O’Reilly’s live training events—whether online or in person—offer instructor-led, hands-on courses, with an emphasis on the social aspects of learning. That’s in stark contrast to typical training products based on pre-recorded classes. Each course is led by an expert practitioner in the subject, someone working in industry. They’ve seen what works and what doesn’t—instead of just memorizing a syllabus and slide deck. These instructors guide you through hands-on course materials and they’re available to help answer your questions at any point. And you’re able to interact with other students, learning from their experience.

Learning is a feedback loop

You and your team have just finished a course. How do you know that you’ve learned? Assessment is one of the trickiest areas in education. Most “assessment” in the industry devolves into memory quizzes. But simply quizzing students on whether they’ve memorized the appropriate answers doesn’t tell you anything about learning.

O’Reilly integrates assessment into almost all aspects of our learning experiences. We focus on formative assessment—in other words, providing useful feedback—rather than “quantifying students.” Our work on computable content opens the door for live coding as part of assessment. We don’t give quizzes that test whether you can remember the right answer: we can give actual coding assignments, and evaluate learners’ solutions.

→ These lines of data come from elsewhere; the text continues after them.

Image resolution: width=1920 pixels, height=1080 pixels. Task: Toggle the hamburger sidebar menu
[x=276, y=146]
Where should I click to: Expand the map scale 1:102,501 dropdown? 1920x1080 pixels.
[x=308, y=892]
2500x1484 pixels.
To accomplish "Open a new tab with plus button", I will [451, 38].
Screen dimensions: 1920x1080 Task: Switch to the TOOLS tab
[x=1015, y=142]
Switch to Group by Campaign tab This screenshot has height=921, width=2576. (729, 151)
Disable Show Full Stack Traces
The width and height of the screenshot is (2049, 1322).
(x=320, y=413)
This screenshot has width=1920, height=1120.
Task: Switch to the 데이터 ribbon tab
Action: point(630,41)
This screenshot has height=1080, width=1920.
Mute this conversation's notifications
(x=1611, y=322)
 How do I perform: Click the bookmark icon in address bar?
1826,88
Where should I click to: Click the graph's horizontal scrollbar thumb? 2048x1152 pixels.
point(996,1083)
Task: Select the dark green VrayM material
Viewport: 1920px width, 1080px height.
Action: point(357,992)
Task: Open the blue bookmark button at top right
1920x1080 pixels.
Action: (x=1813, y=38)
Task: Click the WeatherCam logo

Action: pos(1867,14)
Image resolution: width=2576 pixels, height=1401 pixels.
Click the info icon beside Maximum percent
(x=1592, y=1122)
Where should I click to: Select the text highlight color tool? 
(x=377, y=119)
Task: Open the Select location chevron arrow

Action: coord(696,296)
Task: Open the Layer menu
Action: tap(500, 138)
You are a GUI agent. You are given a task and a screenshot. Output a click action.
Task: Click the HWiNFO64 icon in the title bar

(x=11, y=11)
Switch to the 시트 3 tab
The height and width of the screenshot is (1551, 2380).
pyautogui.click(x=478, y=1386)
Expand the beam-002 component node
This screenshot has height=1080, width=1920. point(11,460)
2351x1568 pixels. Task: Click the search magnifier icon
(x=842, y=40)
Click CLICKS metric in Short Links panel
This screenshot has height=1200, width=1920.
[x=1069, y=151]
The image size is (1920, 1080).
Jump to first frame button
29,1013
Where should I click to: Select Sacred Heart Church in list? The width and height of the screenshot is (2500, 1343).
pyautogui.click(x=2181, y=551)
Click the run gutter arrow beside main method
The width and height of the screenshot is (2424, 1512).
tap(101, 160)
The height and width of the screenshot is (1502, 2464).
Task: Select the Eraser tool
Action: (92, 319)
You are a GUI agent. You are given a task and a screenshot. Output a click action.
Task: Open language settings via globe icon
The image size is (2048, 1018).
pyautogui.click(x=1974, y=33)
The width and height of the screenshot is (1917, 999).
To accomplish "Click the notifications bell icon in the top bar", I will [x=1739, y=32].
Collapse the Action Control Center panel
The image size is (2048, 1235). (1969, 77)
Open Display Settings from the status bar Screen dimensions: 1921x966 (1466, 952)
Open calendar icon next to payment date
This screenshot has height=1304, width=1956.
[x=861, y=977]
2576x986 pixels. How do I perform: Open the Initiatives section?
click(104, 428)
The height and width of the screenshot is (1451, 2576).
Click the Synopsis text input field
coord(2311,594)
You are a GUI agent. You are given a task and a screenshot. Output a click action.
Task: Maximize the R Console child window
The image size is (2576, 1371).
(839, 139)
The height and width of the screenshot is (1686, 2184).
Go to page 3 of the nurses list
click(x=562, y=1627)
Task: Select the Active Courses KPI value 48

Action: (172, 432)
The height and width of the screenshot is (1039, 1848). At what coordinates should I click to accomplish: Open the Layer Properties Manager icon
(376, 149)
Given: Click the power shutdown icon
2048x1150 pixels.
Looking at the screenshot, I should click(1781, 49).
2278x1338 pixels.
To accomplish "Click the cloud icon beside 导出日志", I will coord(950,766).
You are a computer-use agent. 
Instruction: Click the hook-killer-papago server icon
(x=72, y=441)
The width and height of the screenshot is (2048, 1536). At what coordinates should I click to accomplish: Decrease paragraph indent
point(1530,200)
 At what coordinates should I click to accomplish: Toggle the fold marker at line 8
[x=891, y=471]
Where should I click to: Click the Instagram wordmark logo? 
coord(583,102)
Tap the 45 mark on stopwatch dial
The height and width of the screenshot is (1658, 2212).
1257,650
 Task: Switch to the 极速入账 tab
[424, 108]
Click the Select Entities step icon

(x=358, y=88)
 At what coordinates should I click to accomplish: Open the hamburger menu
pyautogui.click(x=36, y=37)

This kind of assessment goes hand-in-hand with instructor feedback: our instructors can see students’ weaknesses and can help them through tough spots, rather than just assign a grade. And we can recommend content for future learning, with full knowledge of the students’ strengths and weaknesses. If a student is weak in some areas, additional background may be helpful. If a student is particularly strong, she may be able to skip ahead. All this is part of our subscription-based learning platform.

Offerings: What do you want to learn?

You can have the best teachers and teaching methods in the world; it isn’t worth anything if they aren’t teaching courses that are relevant to your needs. In the next two months, our live training calendar includes courses on data science, design, operations, security, software architecture, programming, and business. Topics range from design for the Internet of Things to programming in Python and distributed services with Spark. We have courses for beginners, to help them build the broad structural literacy that will help them to learn more; we have courses for experts, to help them drill down into specialized topics. And that’s just the start: we’re still building out the calendar.

All of our courses feature a learning promise. That’s a “Roles to Goals” description of the intended audience, what prerequisites are required, what you’ll learn, why it matters, and how you’ll apply it.

Figure 1. An example of an O’Reilly learning promise.

That’s how we approach learning at O’Reilly. We recognize that learning is social, and we’ve built a platform that allows instructor and students to interact with each other. We’ve engaged instructors who are expert practitioners in their fields, and who have hard-earned wisdom to share with their students: they’re familiar with the best (and worst) practices, the trade-offs, the gotchas that can drive a student crazy. We’ve built tools that make assessment part of a feedback loop, so instructors can “invert the classroom” and focus on providing help where it’s most needed. And we’re building a rich program of in-person learning events: you can attend online, at conferences, at our Boston training center, or at other venues.

Shared learning: that’s what we do, and we’d like to share that with you.